“Agreeing to Disagree,” R. Aumann (1976)

Recently I was discussing with a fellow student mathematical ideas in social science which are 1) nonobvious, 2) trivial to proof mathematically, and 3) important. I led with the Revelation Principle: consider a group of people with individual states s (say, willingness to pay for a good in an auction). Give a mechanism for aggregating claims about those states (possibly false) and spitting out an allocation (for instance, “you may bid in a first-price sealed-bid auction”). Then any allocation which can be reached in some mechanism can also be reached in a truthful mechanism, a mechanism where each person has no incentive to lie about their state. There is a 2 line mathematical proof of this result, and it led to a number of Nobel prizes!

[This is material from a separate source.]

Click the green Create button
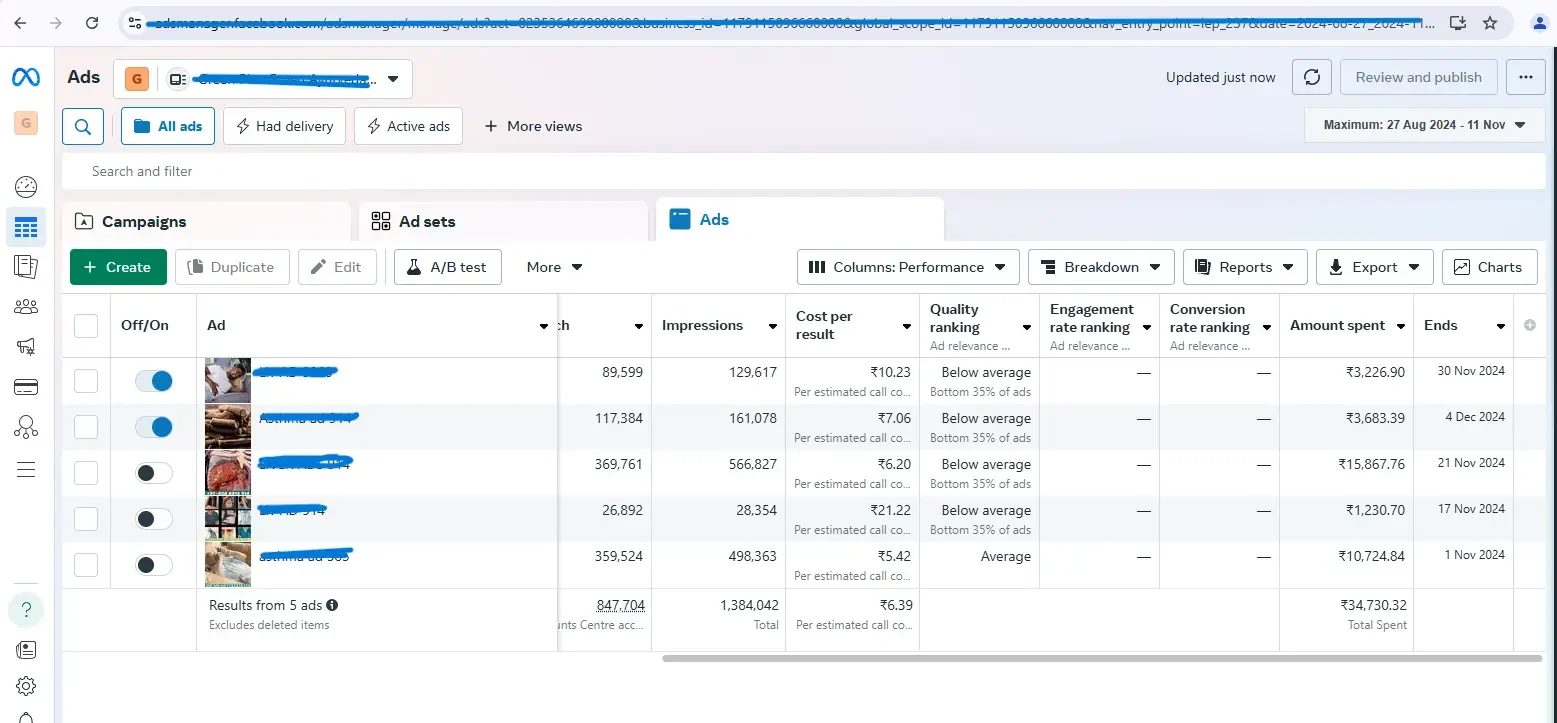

A friend, however, countered with Aumann’s result in this short paper. Consider agents who have common beliefs about something, see some series of events (perhaps I see A, you see B, etc.) for which beliefs can be Bayesian updated, and then have some posterior beliefs about that something. If the posterior beliefs are common knowledge, meaning I know yours, you know I know yours, I know you know I know yours, etc., then the posterior beliefs must be equivalent. For instance, imagine there is a biased coin, and we have some common belief about the probability of “heads.” You then witness N coin flips, and then I go into another room and witness M flips, with M and N not known to the other party. We then state our posterior belief about the probability of “heads.” If the beliefs are different, I will update my belief based on knowing your belief, and you will do the same, onward and onward, until our posterior beliefs are precisely the same. The proof of this completely non-obvious result turns out to be trivial once “common knowledge” is properly written with mathematics!

These results are great counterpunches to those who criticize the mathematization of economic theory (and certainly there are many more fantastic, non-obvious results that are *nontrivial* to prove!). Do you know of any other great proofs along these lines?

One thought on ““Agreeing to Disagree,” R. Aumann (1976)

  1. […] downloaded this paper after reading a post on my favourite economics blog describing it as a gem of mathematical social sciences that is at once “1) non-obvious, 2) […]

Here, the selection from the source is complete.